How to get predictions in terms of survival time from a Cox PH model? I want to develop a prediction model (Cox PH) for all-cause mortality in a dataset of  participants of whom (almost) all have died at the end of follow-up (e.g. 1-year).
Instead of predicting the absolute risk of dying at a certain timepoint, I would like to predict the survival time (in months) for each individual. 
Is it possible to obtain such predictions in R (from e.g. a coxph-object) and, if yes, how can I do that? 
Many thanks in advance!
 A: @statBeginner Yes it will. It requires two steps:
x <- survfit(cox.ph.model, newdata = dataset)
dataset$Results <- summary(x)$table[,"median"]

but I am not sure if median time to survival is accurate enough.

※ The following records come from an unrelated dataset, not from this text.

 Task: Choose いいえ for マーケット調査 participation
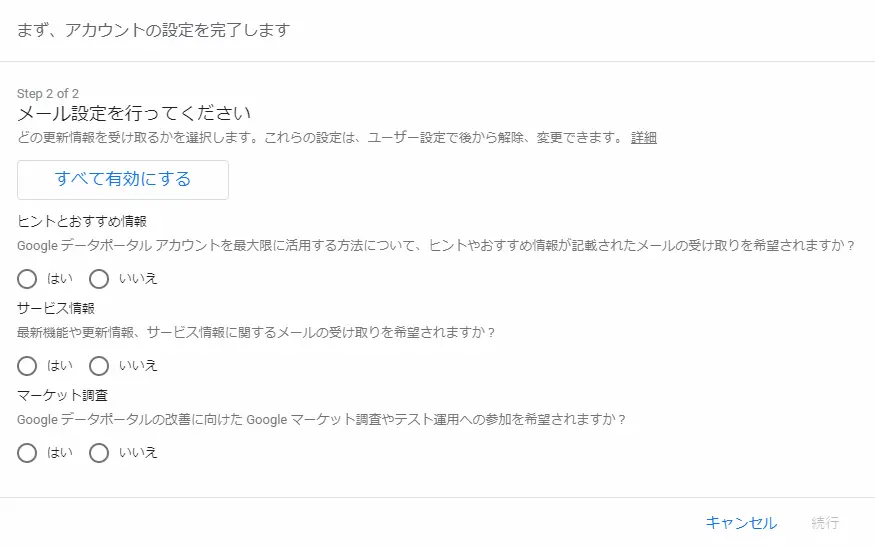[99, 453]
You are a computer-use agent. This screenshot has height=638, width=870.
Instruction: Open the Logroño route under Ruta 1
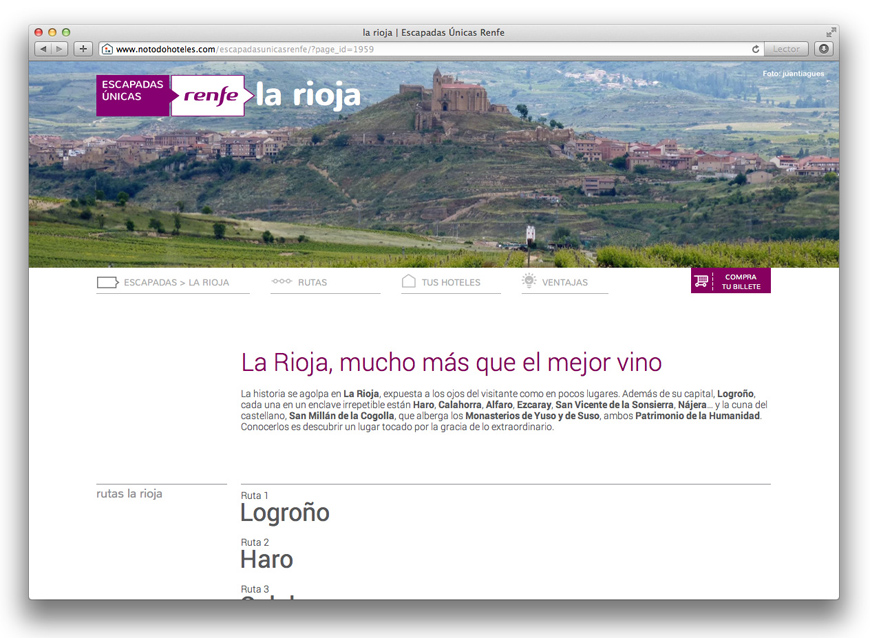click(284, 512)
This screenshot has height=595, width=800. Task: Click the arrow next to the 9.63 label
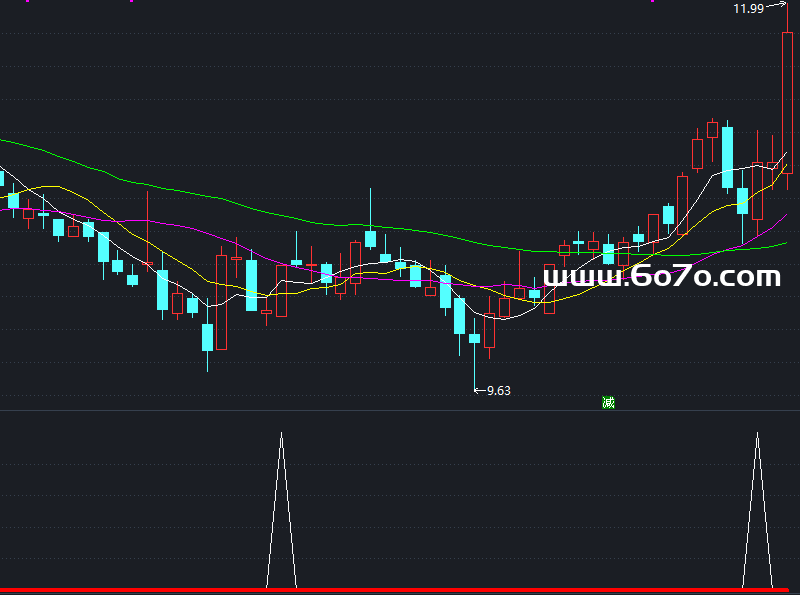point(479,390)
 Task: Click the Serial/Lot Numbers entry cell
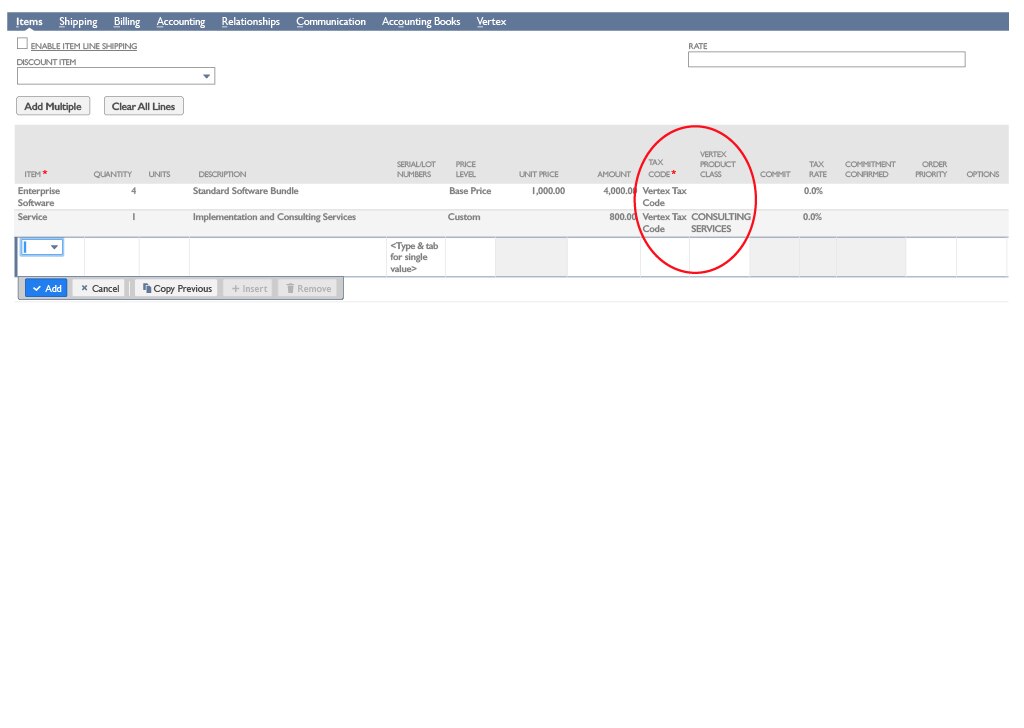[x=415, y=257]
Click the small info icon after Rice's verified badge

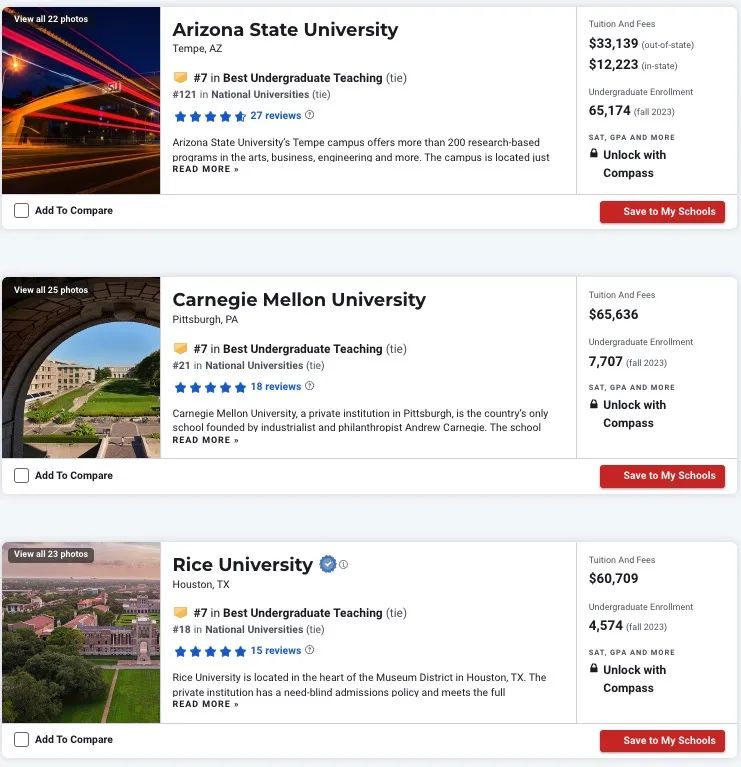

A: Although I agree with these point, median survival IS clinically useful.
You might be interested in our work (and others) looking at using the median as a basis for survival intervals - we think these are more useful.
https://academic.oup.com/annonc/article/25/10/2014/2801274
A: The Cox Proportional Hazards model doesn't model the underlying hazard, which is what you'd need to predict survival time like that - this is both the model's great strength and one of it's major drawbacks.
If you are particularly interested in obtaining estimates of the probability of survival at particular time points, I would point you towards parametric survival models (aka accelerated failure time models). These are implemented in the survival package for R, and will give you parametric survival time distributions, wherein you can simply plug in the time you are interested in and get back a survival probability.